A: We have been helping governments formulate plans for rehabilitation and reconstruction and our staff in those countries are also advising them on how to implement the plans. WHO is working with international agencies, health ministries, as well as education, defence and interior sectors in these post-tsunami operations.
Q: Your Region has been affected more than any other by new emerging diseases. What are you doing to ward off an epidemic of avian flu among humans?
A: We are not complacent, but have responded quickly to help countries prepare national influenza pandemic preparedness plans. These country plans are at various stages of development. Certain actions have already been undertaken to help countries implement what needs to be done in a timely manner. We are in close collaboration and have developed a joint strategy with the Western Pacific Region of WHO. We are stockpiling antiviral drugs and exploring the possibility of developing an avian influenza vaccine for humans. More health staff in countries are being trained in outbreak investigation and laboratory work. We host regional meetings so that countries can share information and experience.
Q: What challenges do you face in building and reinforcing health systems?
A: Well-functioning health systems are vital to the development and implementation of public health programmes, such as on disease control, water and sanitation, nutrition and mental health. We need public health services that promote health for all and services that focus on poor, underserved and vulnerable populations. A key challenge is to train adequate numbers of health workers.
Q: What are you doing to tackle your Region’s heavy double burden of infectious and noncommunicable diseases?
A: We are focusing on primary prevention, mainly through health promotion and disease prevention. Countries in the Region fully participated in a recent conference on health promotion. Thailand has done a good job in this area, and currently the government is encouraging people to take regular exercise, have a healthy diet, lead a healthy lifestyle, and so on. Countries in the Region are tackling problems of drug addiction, smoking and alcohol consumption. Good mental health care is very important for prevention of noncommunicable diseases. There is a long way to go in health promotion, but some countries have got off to a good start.
Q: In some parts of your Region HIV/AIDS is spreading fast, spurred by tuberculosis. What are you doing to tackle this dual burden of infection?
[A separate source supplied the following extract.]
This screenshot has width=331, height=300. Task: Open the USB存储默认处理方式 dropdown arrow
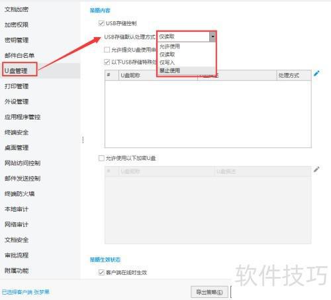[x=213, y=37]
A: At the Regional Office the two programmes have been put together in one unit under one regional advisor to integrate their activities. We try to encourage countries to do the same, but in reality the two programmes are still separate at country level. Therefore, we organize Regional meetings and bring the country staff from both programmes together so that they can talk to each other and when they go back they can cooperate more.
Q: Antiretroviral (ARV) drugs have become more available to people with HIV/AIDS in your Region, where has delivering treatment been successful?
A: Only Thailand has achieved its ‘3 by 5’ target [to get ARV treatment to 3 million people in need by the end of 2005]. Our Region is supposed to reach the target of 400 000 people receiving treatment, at present we have achieved only 90 000. It will be very difficult for the Region to achieve the target. One reason why we can’t get treatment to people faster is the lack of drugs at affordable prices. Also, to move fast we need to train a lot of health staff to deliver quality treatment properly. Without properly trained staff it could be dangerous and under these circumstances no treatment is probably safer than treatment.
Q: Will your Region halt transmission of polio by the end of this year, and what efforts are being made to tackle persistent pockets of polio in India?
A: In India we are optimistic that we can cut transmission by the end of the year. I am not sure we will halt transmission in the whole Region as there have been more than 250 cases in Indonesia this year, so we have to be careful. But the strain of polio just found in Indonesia was not local, and the indication of importation from elsewhere gives us some hope that we might soon halt transmission there too.